Speaker
Description
Joint Institute for Nuclear Research has several large computing facilities: Tier1 and Tier2 grid clusters, Govorun supercomputer, cloud, and LHEP computing cluster. Each of them has different access protocols, authentication and authorization procedures, data access methods. With the help of the DIRAC Interware, we were able to integrate all these resources to provide a uniform access to all these facilities. Right now, it is possible to perform basic workflows on all resources. The main use-cases covered by the DIRAC service in JINR: centralized Monte-Carlo simulation for the MPD experiment, Monte-Carlo for the Baikal-GVD neutrino telescope, as well as running jobs for the Folding@HOME project.

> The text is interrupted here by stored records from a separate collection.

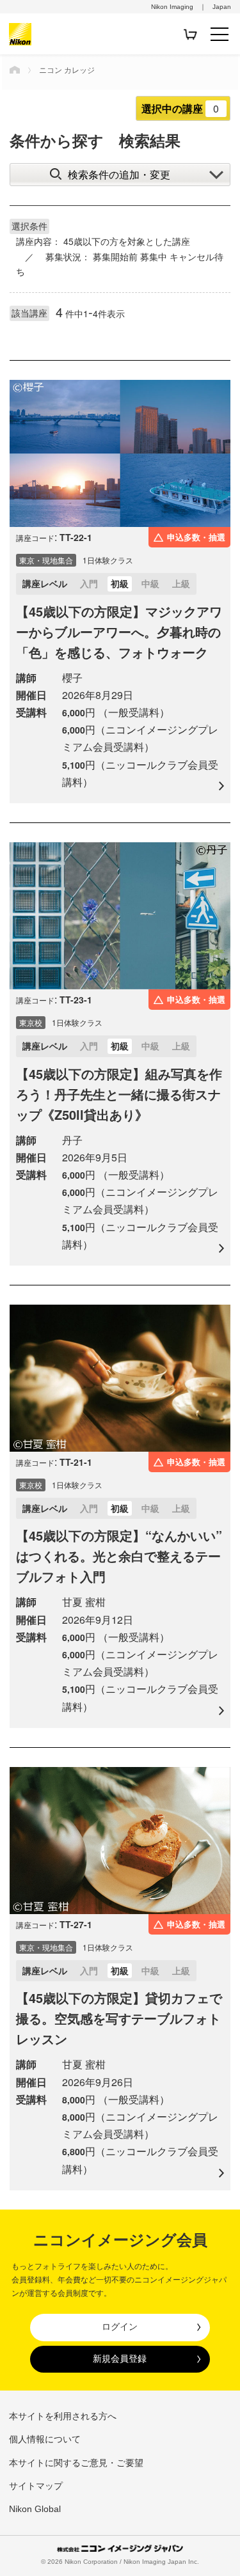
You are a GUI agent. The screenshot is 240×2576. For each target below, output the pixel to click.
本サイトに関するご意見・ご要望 (76, 2463)
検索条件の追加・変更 (119, 174)
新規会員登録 (120, 2358)
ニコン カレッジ (67, 69)
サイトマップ (36, 2486)
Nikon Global (35, 2509)
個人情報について (45, 2439)
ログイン (120, 2326)
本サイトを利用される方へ (62, 2416)
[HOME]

During the pre-production stage, it is important to estimate the characteristics of user jobs. That information is crucial for planning of the execution process on different resources. An approach was elaborated to collect data about RAM, CPU, and network consumption by each user job. This helps to tune the mass production algorithms before the production actually starts.
Since the system processes tens of thousands of similar jobs during one particular production, it appeared to be possible to collect from DIRAC data about these jobs and perform analysis of their execution parameters. We collect data related to the CPU model, wall-time, CPU benchmark DB12, hostname, username, and resource name. An approach was elaborated to extract meta-data about job execution and visualize it. With this visualization, it became possible to compare different computing resources, study the CPU and worker node performance. This approach does not require submitting special jobs, so the resources are not wasted for this analysis.
In this contribution, a detailed explanation of the used techniques and methods will be presented. Results of the performed analysis of the computing facilities at JINR will be discussed.
References
https://indico.jinr.ru/event/1469/contributions/9985/
https://indico.jinr.ru/event/1086/contributions/13121/
https://indico.jinr.ru/event/1119/contributions/10558/
Significance
We propose a new approach in estimating the performance of heterogeneous resources on real workload. That allows performing "passive" estimations with real user workload and not only artificial benchmarks. That is probably the most interesting and unique result of this talk. But, it is just one side. From another side, we propose approaches to study not only resources but workload itself. It is the second result. All this became possible with the use of DIRAC as a service not only by one particular experiment but several of them.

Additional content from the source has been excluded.